Participants’ broader social outcomes were assessed via caregiver-report using two standardized measures that generate age- and sex-normed scores. Social skills were measured with the Vineland Adaptive Behavior Scales, 2nd Edition (Vineland-2) Socialization Domain standard score (Sparrow et al., 2005). This domain contains items related to interpersonal relationships (e.g., participation and understanding of friendships, personal space, conversational skills, empathy), play and leisure (e.g., sharing and taking turns, engaging in play with others, cooperation), and coping skills (e.g., understanding of social norms and cues). Social difficulties were measured with the Child Behavior Checklist (CBCL) Social Problems T-score (Achenbach & Rescorla, 2001), which includes items related to loneliness, dependence, and social conflicts.
Analytic Approach:
To better understand the nature of social motivation in our sample, we first examined the internal consistency of each of the social motivation indices within ASD and neurotypical groups by computing Cronbach’s alpha. Stability of social motivation across contexts was then evaluated for each group by computing correlations between motivation toward peers vs adults, for self-report and caregiver-report separately.

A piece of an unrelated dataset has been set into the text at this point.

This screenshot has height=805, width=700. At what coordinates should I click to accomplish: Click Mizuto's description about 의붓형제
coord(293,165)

Next, correspondence between self- and caregiver-report of social motivation was assessed with bivariate correlations, which were then compared across diagnostic groups and social contexts.

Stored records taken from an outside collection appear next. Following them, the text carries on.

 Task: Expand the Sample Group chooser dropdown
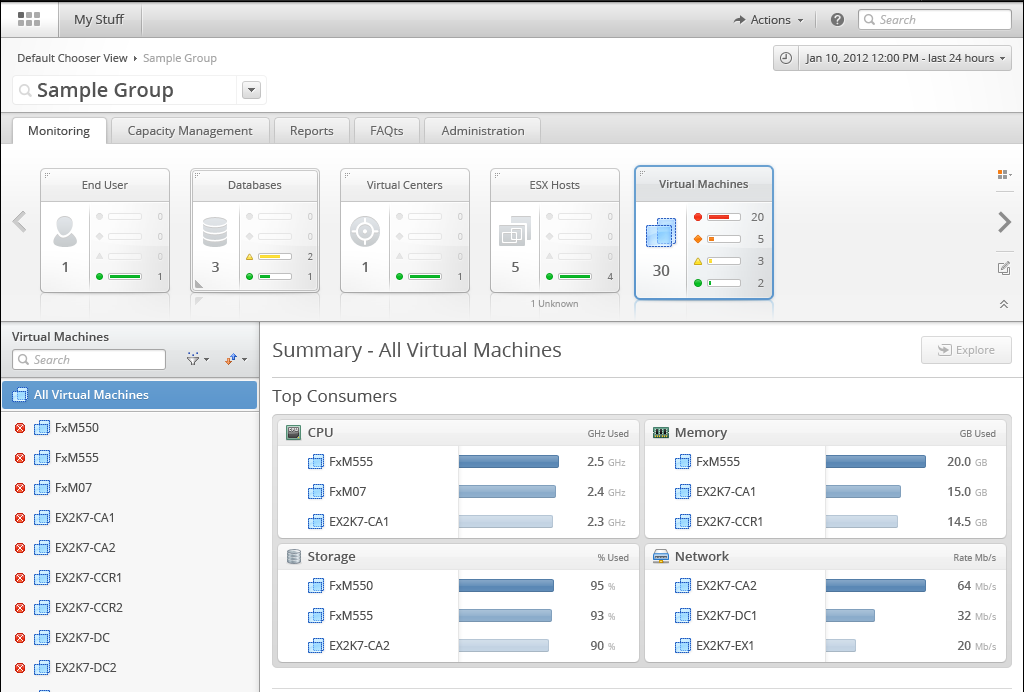(x=252, y=90)
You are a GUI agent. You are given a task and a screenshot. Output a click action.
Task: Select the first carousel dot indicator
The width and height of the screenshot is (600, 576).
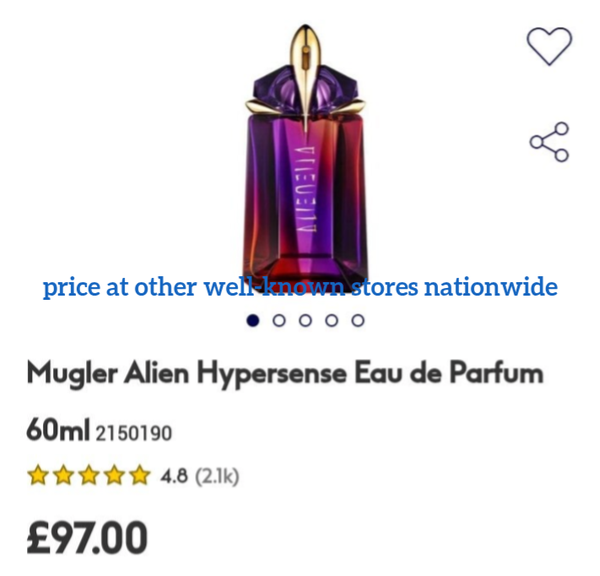(x=253, y=320)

To consider differences in social motivation across diagnostic groups, reporters, and social context, an analysis of variance (ANOVA) was computed to test for effects of between (group: ASD, NT) and within (reporter: self, caregiver; social context: peers, adults) subjects factors within a single model.

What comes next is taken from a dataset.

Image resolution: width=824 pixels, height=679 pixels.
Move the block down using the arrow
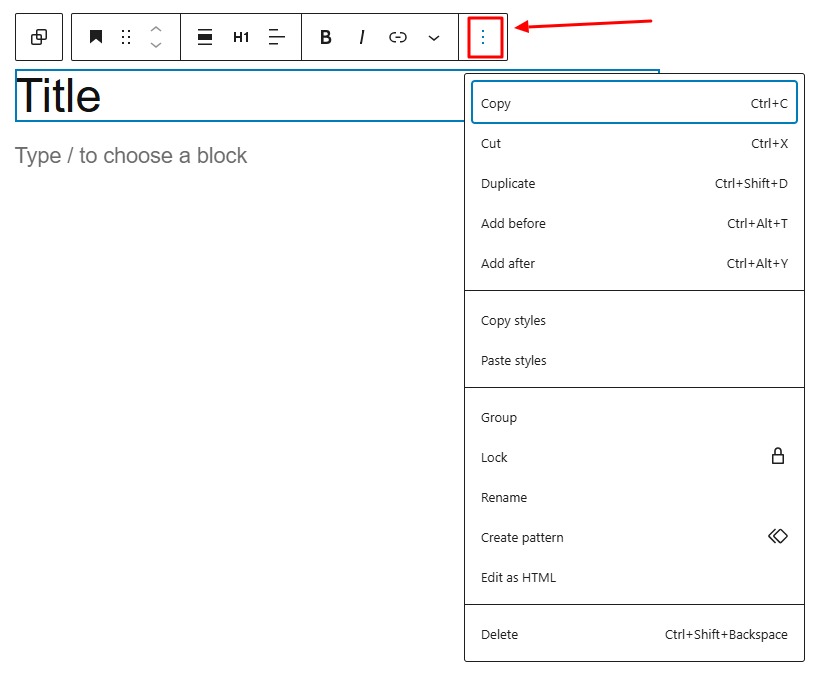(156, 45)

Finally, associations between social motivation and broader social outcomes were examined through correlations, both across and within groups. Throughout the study, we applied a conventional p-value threshold of p < .05 for interpreting results.
Results
Internal consistency and stability of social motivation measures
Internal consistency was variable across our indices of social motivation (values for each are presented in Table 2). Although guidelines for interpretation of Cronbach’s alpha are inconsistent (Taber, 2018), all values for the ASD group were acceptable by conventional standards, ranging from .70 (self-reported persistence with peers) to .83 (caregiver-reported persistence with peers). For the NT group, values ranged from .54 (self-reported persistence with peers) to .82 (caregiver-reported persistence with adults). While values for caregiver-report indices were acceptable, values for NT youth self-report fell below preferred thresholds.
Table 2:
Internal consistency (Cronbach’s α) for measures of social motivation by group, reporter, and social context
Youth self-report | Caregiver report | |||
---|---|---|---|---|
| ||||
Persistence with peers | Persistence with adults | Persistence with peers | Persistence with adults | |
ASD group | .70 | .78 | .83 | .82 |
NT group | .54 | .60 | .79 | .82 |
Note: Social motivation in peer and adult social context assessed with Persistence with Peers and Persistence with Adults subscales, respectively, from the Dimensions of Mastery Questionnaire, 17th Edition (Morgan et al., 2009).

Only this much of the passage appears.